"""
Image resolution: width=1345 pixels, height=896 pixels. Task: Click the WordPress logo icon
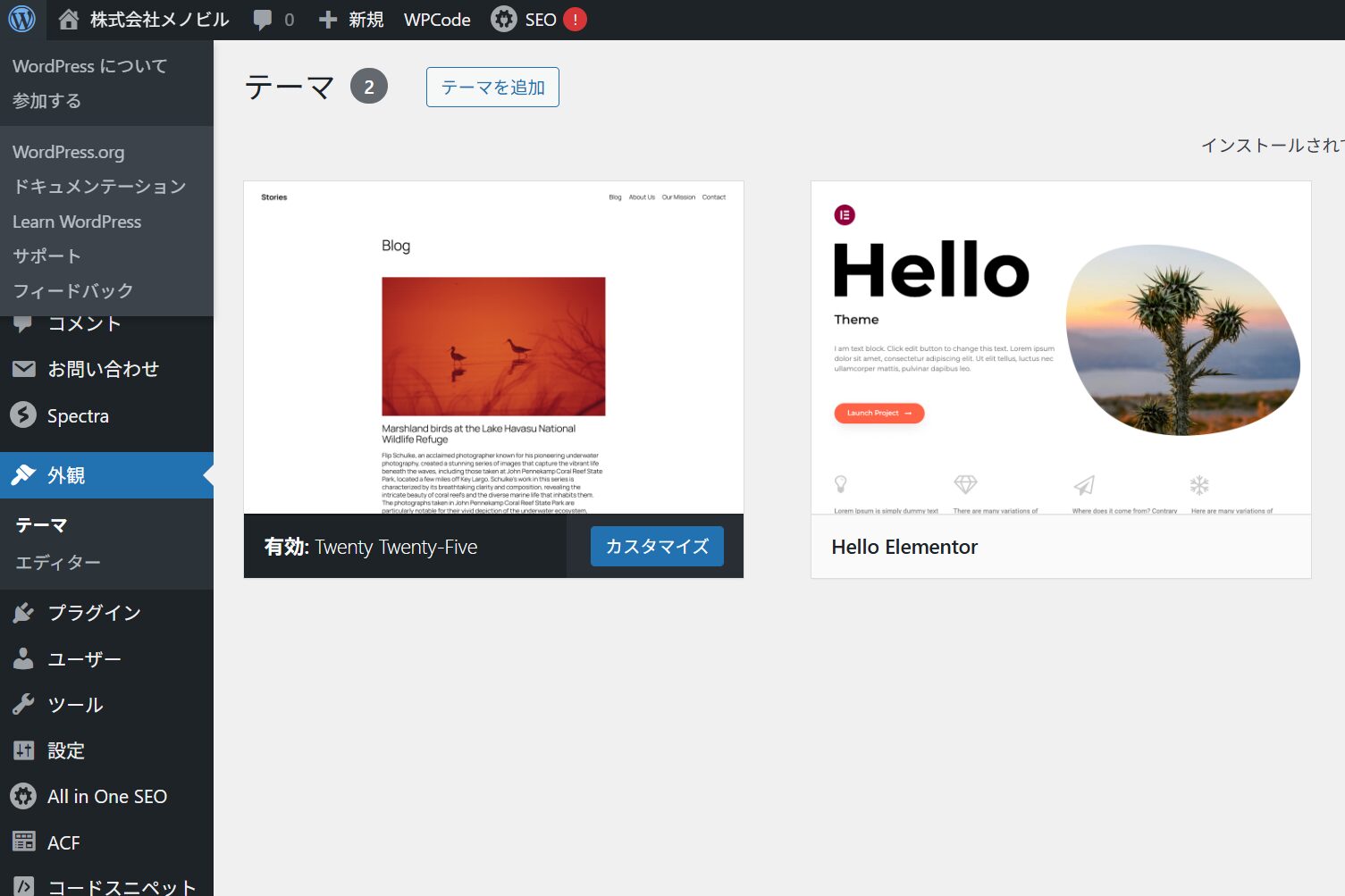pyautogui.click(x=21, y=19)
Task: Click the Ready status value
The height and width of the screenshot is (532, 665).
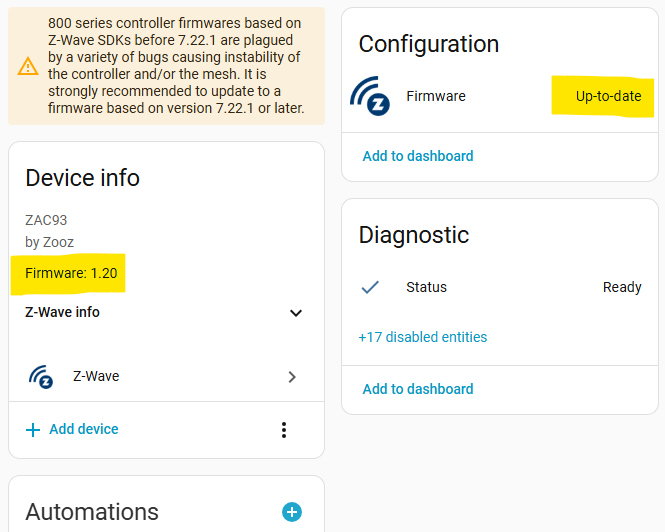Action: [622, 287]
"""
ACTIVITY:
Only the pictures are left behind; write out everything else in the records exactly.

EXPECTED ANSWER:
Image resolution: width=1345 pixels, height=896 pixels. Task: Click the WordPress logo icon
pyautogui.click(x=21, y=19)
Task: Click the Ready status value
The height and width of the screenshot is (532, 665).
Action: [622, 287]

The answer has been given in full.